• [Task] Repeat every line below exactly, word for word.

• [Stored data]
━━━━━━━━━━━━━━━━━━━━━━━━━━━━━━

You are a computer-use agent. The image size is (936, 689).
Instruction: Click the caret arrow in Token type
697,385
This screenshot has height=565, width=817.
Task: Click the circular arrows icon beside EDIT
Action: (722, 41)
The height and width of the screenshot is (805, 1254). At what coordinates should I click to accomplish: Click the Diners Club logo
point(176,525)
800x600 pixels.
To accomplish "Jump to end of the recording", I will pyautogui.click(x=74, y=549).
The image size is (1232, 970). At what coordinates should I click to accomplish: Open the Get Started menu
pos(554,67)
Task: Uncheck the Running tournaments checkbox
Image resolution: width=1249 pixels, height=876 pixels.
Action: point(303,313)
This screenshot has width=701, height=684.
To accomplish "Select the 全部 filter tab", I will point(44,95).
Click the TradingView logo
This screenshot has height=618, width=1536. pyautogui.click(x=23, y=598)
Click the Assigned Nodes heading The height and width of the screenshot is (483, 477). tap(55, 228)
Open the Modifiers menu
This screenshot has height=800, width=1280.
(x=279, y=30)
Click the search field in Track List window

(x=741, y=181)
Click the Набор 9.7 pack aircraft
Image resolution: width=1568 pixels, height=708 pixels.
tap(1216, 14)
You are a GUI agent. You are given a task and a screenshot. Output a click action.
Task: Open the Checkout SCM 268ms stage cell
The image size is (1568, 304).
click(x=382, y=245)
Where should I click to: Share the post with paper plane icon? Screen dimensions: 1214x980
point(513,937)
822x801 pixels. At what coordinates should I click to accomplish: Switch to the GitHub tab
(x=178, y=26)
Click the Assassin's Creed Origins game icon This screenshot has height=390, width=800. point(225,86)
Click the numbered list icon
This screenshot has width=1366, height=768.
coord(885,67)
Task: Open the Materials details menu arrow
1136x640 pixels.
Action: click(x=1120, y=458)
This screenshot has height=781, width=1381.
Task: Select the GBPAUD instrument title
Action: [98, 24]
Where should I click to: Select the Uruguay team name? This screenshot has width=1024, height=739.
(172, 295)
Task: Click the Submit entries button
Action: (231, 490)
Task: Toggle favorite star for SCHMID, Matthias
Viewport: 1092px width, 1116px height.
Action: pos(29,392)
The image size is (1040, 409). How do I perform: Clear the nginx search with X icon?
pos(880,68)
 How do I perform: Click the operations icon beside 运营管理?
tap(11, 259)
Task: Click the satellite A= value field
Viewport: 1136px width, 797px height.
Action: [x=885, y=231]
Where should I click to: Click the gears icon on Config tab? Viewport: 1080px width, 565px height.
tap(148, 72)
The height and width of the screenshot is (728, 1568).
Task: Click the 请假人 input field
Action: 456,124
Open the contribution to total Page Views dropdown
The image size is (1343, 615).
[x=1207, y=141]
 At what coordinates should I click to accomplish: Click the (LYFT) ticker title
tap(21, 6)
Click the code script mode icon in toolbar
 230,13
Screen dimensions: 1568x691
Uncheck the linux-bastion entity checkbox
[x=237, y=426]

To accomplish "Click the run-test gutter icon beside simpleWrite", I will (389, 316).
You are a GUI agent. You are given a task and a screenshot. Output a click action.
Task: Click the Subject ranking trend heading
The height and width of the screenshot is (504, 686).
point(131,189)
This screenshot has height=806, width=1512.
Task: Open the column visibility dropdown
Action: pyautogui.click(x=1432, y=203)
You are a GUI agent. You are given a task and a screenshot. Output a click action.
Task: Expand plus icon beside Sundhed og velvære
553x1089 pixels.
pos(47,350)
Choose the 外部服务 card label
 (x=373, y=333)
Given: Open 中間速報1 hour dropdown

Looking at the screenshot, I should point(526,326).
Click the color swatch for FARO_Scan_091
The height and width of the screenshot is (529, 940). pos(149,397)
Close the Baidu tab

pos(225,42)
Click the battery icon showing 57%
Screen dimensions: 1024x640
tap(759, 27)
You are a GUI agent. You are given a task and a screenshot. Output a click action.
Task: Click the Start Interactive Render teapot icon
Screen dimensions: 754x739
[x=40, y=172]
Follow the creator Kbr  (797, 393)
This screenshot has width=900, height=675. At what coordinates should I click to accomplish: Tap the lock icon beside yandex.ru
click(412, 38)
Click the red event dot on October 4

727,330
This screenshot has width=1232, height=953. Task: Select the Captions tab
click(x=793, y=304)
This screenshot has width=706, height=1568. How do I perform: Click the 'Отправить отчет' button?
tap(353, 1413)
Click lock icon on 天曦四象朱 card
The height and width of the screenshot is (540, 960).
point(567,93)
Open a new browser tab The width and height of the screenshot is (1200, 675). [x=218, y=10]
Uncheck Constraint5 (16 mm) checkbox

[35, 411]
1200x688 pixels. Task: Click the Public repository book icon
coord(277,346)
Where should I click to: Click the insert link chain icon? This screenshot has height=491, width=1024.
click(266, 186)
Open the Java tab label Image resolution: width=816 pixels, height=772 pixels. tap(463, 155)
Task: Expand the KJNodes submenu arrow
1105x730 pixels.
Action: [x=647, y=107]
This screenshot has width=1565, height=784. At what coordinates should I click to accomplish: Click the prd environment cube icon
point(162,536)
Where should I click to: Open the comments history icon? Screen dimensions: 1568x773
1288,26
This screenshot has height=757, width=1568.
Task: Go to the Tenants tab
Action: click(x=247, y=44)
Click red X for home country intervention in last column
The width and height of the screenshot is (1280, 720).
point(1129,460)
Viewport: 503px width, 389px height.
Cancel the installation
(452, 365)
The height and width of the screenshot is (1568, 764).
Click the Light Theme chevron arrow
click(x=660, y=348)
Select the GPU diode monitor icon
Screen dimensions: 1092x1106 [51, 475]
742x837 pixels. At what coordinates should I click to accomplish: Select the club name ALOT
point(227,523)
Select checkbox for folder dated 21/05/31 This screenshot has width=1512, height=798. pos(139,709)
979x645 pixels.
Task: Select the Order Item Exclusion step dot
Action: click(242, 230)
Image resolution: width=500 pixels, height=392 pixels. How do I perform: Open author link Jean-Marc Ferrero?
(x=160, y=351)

━━━━━━━━━━━━━━━━━━━━━━━━━━━━━━

• [Answer box]
You are a computer-use agent. The image size is (936, 689).
Instruction: Click the caret arrow in Token type
697,385
This screenshot has height=565, width=817.
Task: Click the circular arrows icon beside EDIT
Action: (722, 41)
The height and width of the screenshot is (805, 1254). At what coordinates should I click to accomplish: Click the Diners Club logo
point(176,525)
800x600 pixels.
To accomplish "Jump to end of the recording", I will pyautogui.click(x=74, y=549).
The image size is (1232, 970). At what coordinates should I click to accomplish: Open the Get Started menu
pos(554,67)
Task: Uncheck the Running tournaments checkbox
Image resolution: width=1249 pixels, height=876 pixels.
Action: point(303,313)
This screenshot has width=701, height=684.
To accomplish "Select the 全部 filter tab", I will point(44,95).
Click the TradingView logo
This screenshot has height=618, width=1536. pyautogui.click(x=23, y=598)
Click the Assigned Nodes heading The height and width of the screenshot is (483, 477). tap(55, 228)
Open the Modifiers menu
This screenshot has height=800, width=1280.
(x=279, y=30)
Click the search field in Track List window

(x=741, y=181)
Click the Набор 9.7 pack aircraft
Image resolution: width=1568 pixels, height=708 pixels.
tap(1216, 14)
You are a GUI agent. You are given a task and a screenshot. Output a click action.
Task: Open the Checkout SCM 268ms stage cell
The image size is (1568, 304).
click(x=382, y=245)
Where should I click to: Share the post with paper plane icon? Screen dimensions: 1214x980
point(513,937)
822x801 pixels. At what coordinates should I click to accomplish: Switch to the GitHub tab
(x=178, y=26)
Click the Assassin's Creed Origins game icon This screenshot has height=390, width=800. point(225,86)
Click the numbered list icon
This screenshot has width=1366, height=768.
coord(885,67)
Task: Open the Materials details menu arrow
1136x640 pixels.
Action: click(x=1120, y=458)
This screenshot has height=781, width=1381.
Task: Select the GBPAUD instrument title
Action: [98, 24]
Where should I click to: Select the Uruguay team name? This screenshot has width=1024, height=739.
(172, 295)
Task: Click the Submit entries button
Action: (231, 490)
Task: Toggle favorite star for SCHMID, Matthias
Viewport: 1092px width, 1116px height.
Action: pos(29,392)
The image size is (1040, 409). How do I perform: Clear the nginx search with X icon?
pos(880,68)
 How do I perform: Click the operations icon beside 运营管理?
tap(11, 259)
Task: Click the satellite A= value field
Viewport: 1136px width, 797px height.
Action: [x=885, y=231]
Where should I click to: Click the gears icon on Config tab? Viewport: 1080px width, 565px height.
tap(148, 72)
The height and width of the screenshot is (728, 1568).
Task: Click the 请假人 input field
Action: 456,124
Open the contribution to total Page Views dropdown
The image size is (1343, 615).
[x=1207, y=141]
 At what coordinates should I click to accomplish: Click the (LYFT) ticker title
tap(21, 6)
Click the code script mode icon in toolbar
 230,13
Screen dimensions: 1568x691
Uncheck the linux-bastion entity checkbox
[x=237, y=426]

To accomplish "Click the run-test gutter icon beside simpleWrite", I will (389, 316).
You are a GUI agent. You are given a task and a screenshot. Output a click action.
Task: Click the Subject ranking trend heading
The height and width of the screenshot is (504, 686).
point(131,189)
This screenshot has height=806, width=1512.
Task: Open the column visibility dropdown
Action: pyautogui.click(x=1432, y=203)
You are a GUI agent. You are given a task and a screenshot. Output a click action.
Task: Expand plus icon beside Sundhed og velvære
553x1089 pixels.
pos(47,350)
Choose the 外部服务 card label
 (x=373, y=333)
Given: Open 中間速報1 hour dropdown

Looking at the screenshot, I should point(526,326).
Click the color swatch for FARO_Scan_091
The height and width of the screenshot is (529, 940). pos(149,397)
Close the Baidu tab

pos(225,42)
Click the battery icon showing 57%
Screen dimensions: 1024x640
tap(759, 27)
You are a GUI agent. You are given a task and a screenshot. Output a click action.
Task: Click the Start Interactive Render teapot icon
Screen dimensions: 754x739
[x=40, y=172]
Follow the creator Kbr  (797, 393)
This screenshot has width=900, height=675. At what coordinates should I click to accomplish: Tap the lock icon beside yandex.ru
click(412, 38)
Click the red event dot on October 4

727,330
This screenshot has width=1232, height=953. Task: Select the Captions tab
click(x=793, y=304)
This screenshot has width=706, height=1568. How do I perform: Click the 'Отправить отчет' button?
tap(353, 1413)
Click lock icon on 天曦四象朱 card
The height and width of the screenshot is (540, 960).
point(567,93)
Open a new browser tab The width and height of the screenshot is (1200, 675). [x=218, y=10]
Uncheck Constraint5 (16 mm) checkbox

[35, 411]
1200x688 pixels. Task: Click the Public repository book icon
coord(277,346)
Where should I click to: Click the insert link chain icon? This screenshot has height=491, width=1024.
click(266, 186)
Open the Java tab label Image resolution: width=816 pixels, height=772 pixels. tap(463, 155)
Task: Expand the KJNodes submenu arrow
1105x730 pixels.
Action: [x=647, y=107]
This screenshot has width=1565, height=784. At what coordinates should I click to accomplish: Click the prd environment cube icon
point(162,536)
Where should I click to: Open the comments history icon? Screen dimensions: 1568x773
1288,26
This screenshot has height=757, width=1568.
Task: Go to the Tenants tab
Action: click(x=247, y=44)
Click red X for home country intervention in last column
The width and height of the screenshot is (1280, 720).
point(1129,460)
Viewport: 503px width, 389px height.
Cancel the installation
(452, 365)
The height and width of the screenshot is (1568, 764).
Click the Light Theme chevron arrow
click(x=660, y=348)
Select the GPU diode monitor icon
Screen dimensions: 1092x1106 [51, 475]
742x837 pixels. At what coordinates should I click to accomplish: Select the club name ALOT
point(227,523)
Select checkbox for folder dated 21/05/31 This screenshot has width=1512, height=798. pos(139,709)
979x645 pixels.
Task: Select the Order Item Exclusion step dot
Action: click(242, 230)
Image resolution: width=500 pixels, height=392 pixels. How do I perform: Open author link Jean-Marc Ferrero?
(x=160, y=351)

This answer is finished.